Brace yourself, I've got a lot on my mind....
Last Friday I went to the Otis Art College senior show, and booooy. Well, I mean, there are some that sucked, some that were spectacular, and some were so-so... but more experienced (i.e. better) than me. Though with more training and experience, perhaps I can catch up. But here's what sucks: I gotta do more than be as good as everyone else. In order to succeed in this biz, I have to be better than the average-joe-digital-artist. And... well, I'm not sure if I can be that. I look around at SMC, and there are sooo many students, and so many of them want to do what I want to do. Let's just say that I'm feeling apprehensive. Does God intend me for success in this area?
On Mother's Day, we went over to my aunt's to have dinner with my grandparents and other relatives. We had salmon steaks and some halibut, and mmm mmmm mmmmm, that salmon was gooooood. All the food was really good. Luckily, the little cousins, when together, can now play together with very general supervision. So I wasn't roped into doing that.

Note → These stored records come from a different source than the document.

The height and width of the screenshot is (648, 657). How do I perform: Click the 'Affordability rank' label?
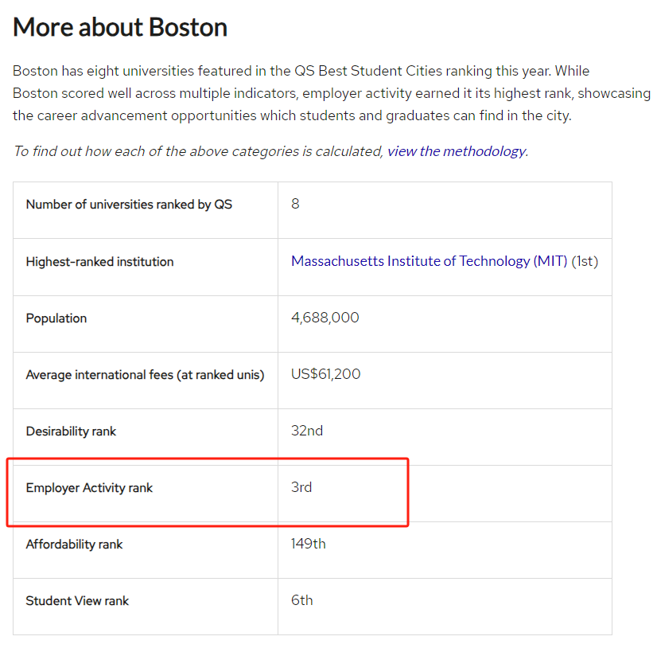point(74,545)
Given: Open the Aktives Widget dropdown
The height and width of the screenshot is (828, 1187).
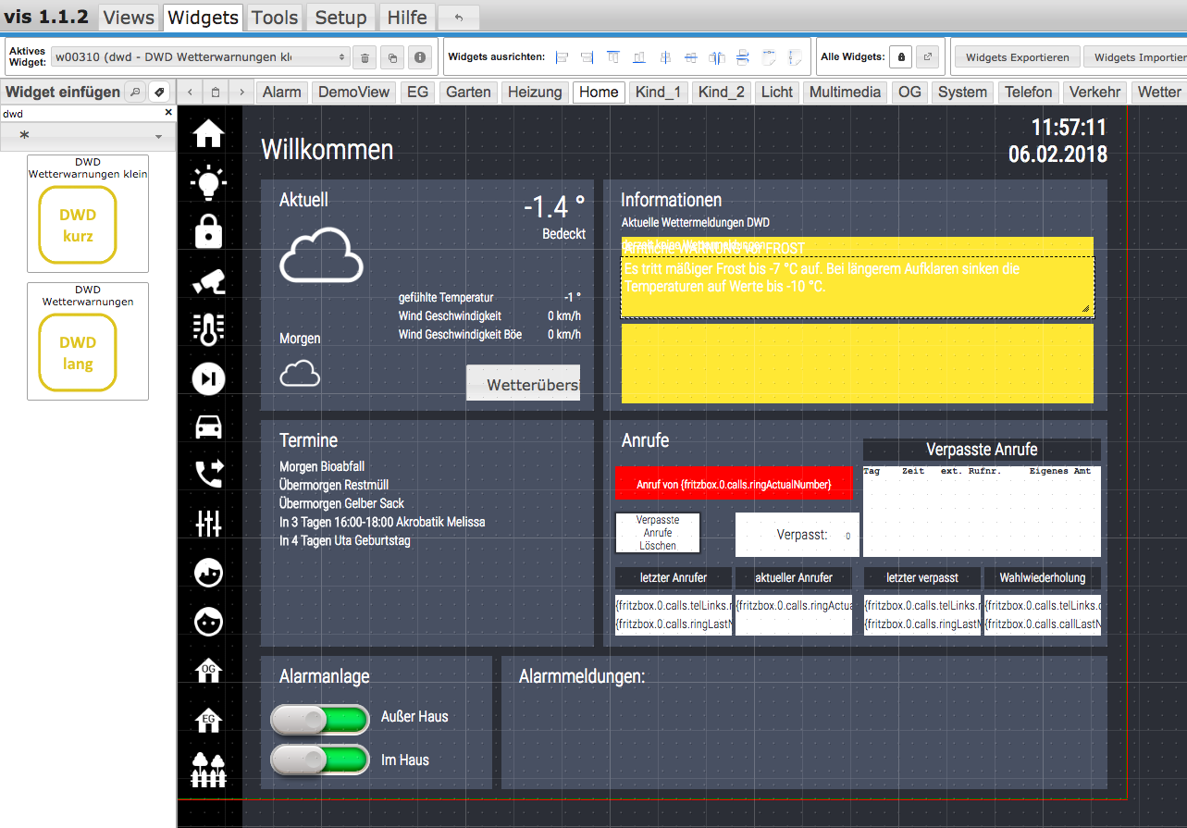Looking at the screenshot, I should 200,57.
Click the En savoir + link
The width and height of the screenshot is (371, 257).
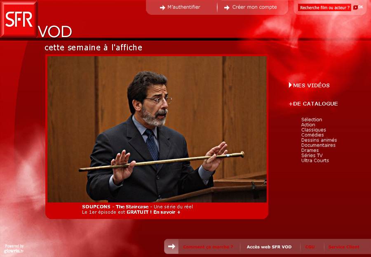coord(167,212)
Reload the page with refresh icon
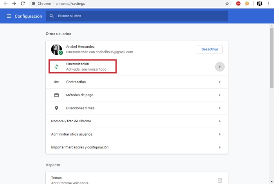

I did, however, help out my 4th grader cousin with her homework -- a poster advertising her favorite book. Well, she did wait until the last minute, and a lot of her drawings and letterings were... sloppy. But the way that my aunt just yelled at her for that. Dang. She got so pissed and basically took over and told her what to do. Like a really bossy art director. But all I could help but think is that she's only 9 years old, and yes, the quality of the work isn't as great as it could be, but as long as she was trying, and she was proud of her work, I figure to just let her be. My aunt could have just said, hey those letters are crooked, hey, that's hard to read, hey, that doesn't sound right, etc. But instead, she just berated her, and my cousin just shrank. My aunt's a fashion designer, so she's used to perfection in design and presentation, etc. But the way she was acting... boy, she was so cold.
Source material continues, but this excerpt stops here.